*STATED TASK*. Please list every line of the items that holds the word "agent", matching case exactly.

*MATERIAL SHOWN*.
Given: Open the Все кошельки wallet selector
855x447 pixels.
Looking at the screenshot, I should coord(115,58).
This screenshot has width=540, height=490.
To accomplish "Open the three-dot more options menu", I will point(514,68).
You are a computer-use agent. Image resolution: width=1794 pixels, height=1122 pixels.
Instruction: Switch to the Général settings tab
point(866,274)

--

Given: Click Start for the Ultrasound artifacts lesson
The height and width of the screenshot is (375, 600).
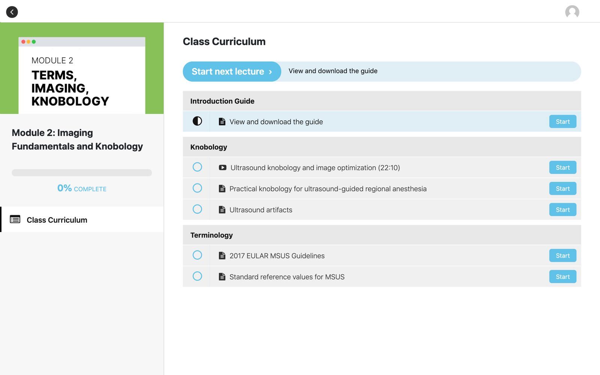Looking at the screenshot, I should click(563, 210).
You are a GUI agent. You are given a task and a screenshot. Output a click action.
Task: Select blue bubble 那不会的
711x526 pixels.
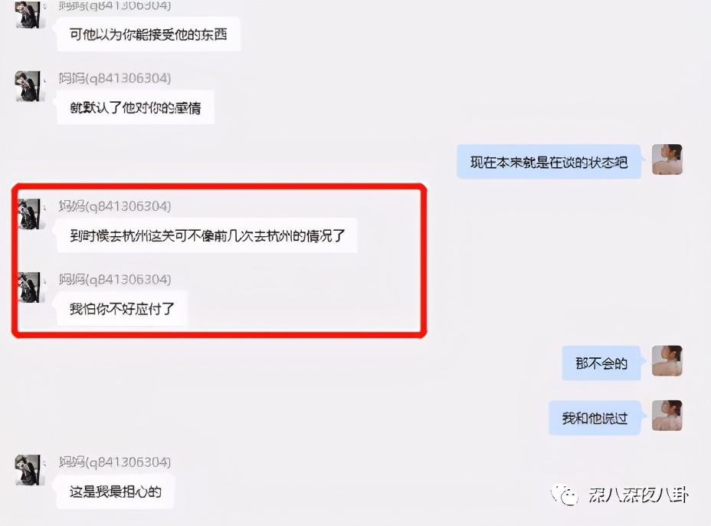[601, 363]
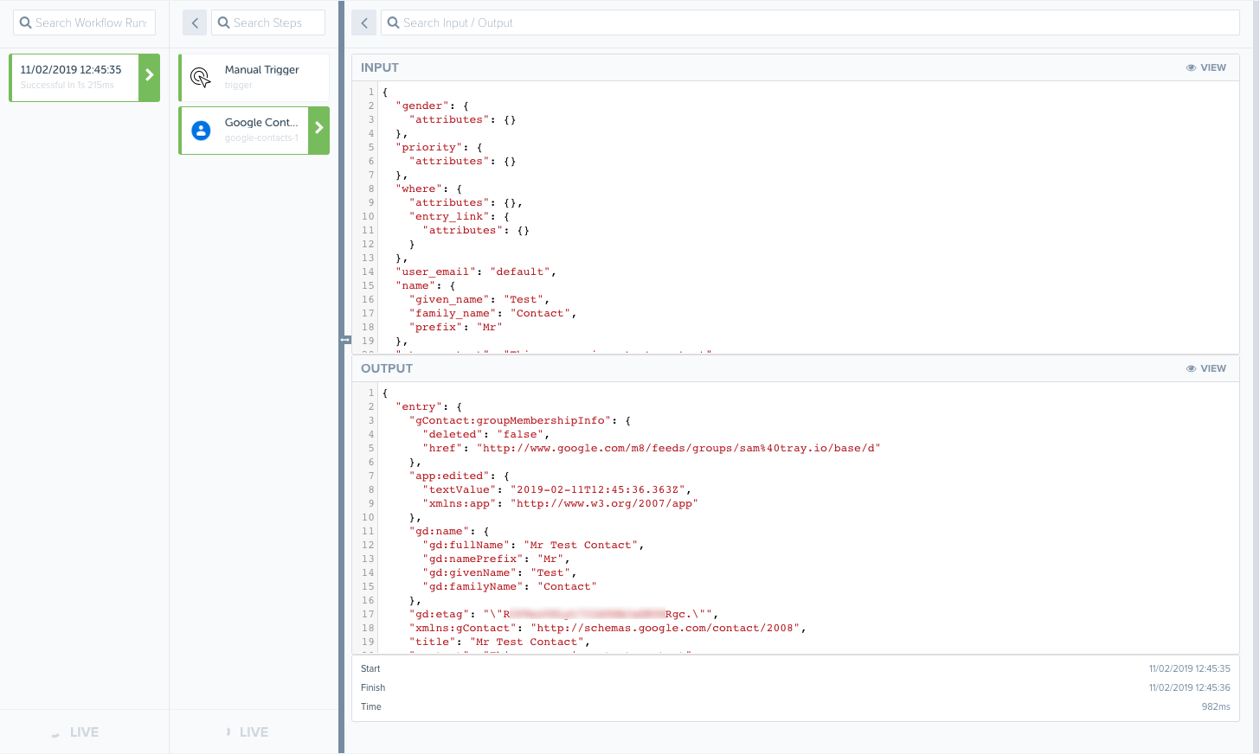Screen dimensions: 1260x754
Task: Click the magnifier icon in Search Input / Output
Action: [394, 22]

*RESPONSE FOR THIS EXERCISE*.
You are a computer-use agent. Image resolution: width=1794 pixels, height=1122 pixels.
You are a GUI agent. You are given a task and a screenshot. Output a click action.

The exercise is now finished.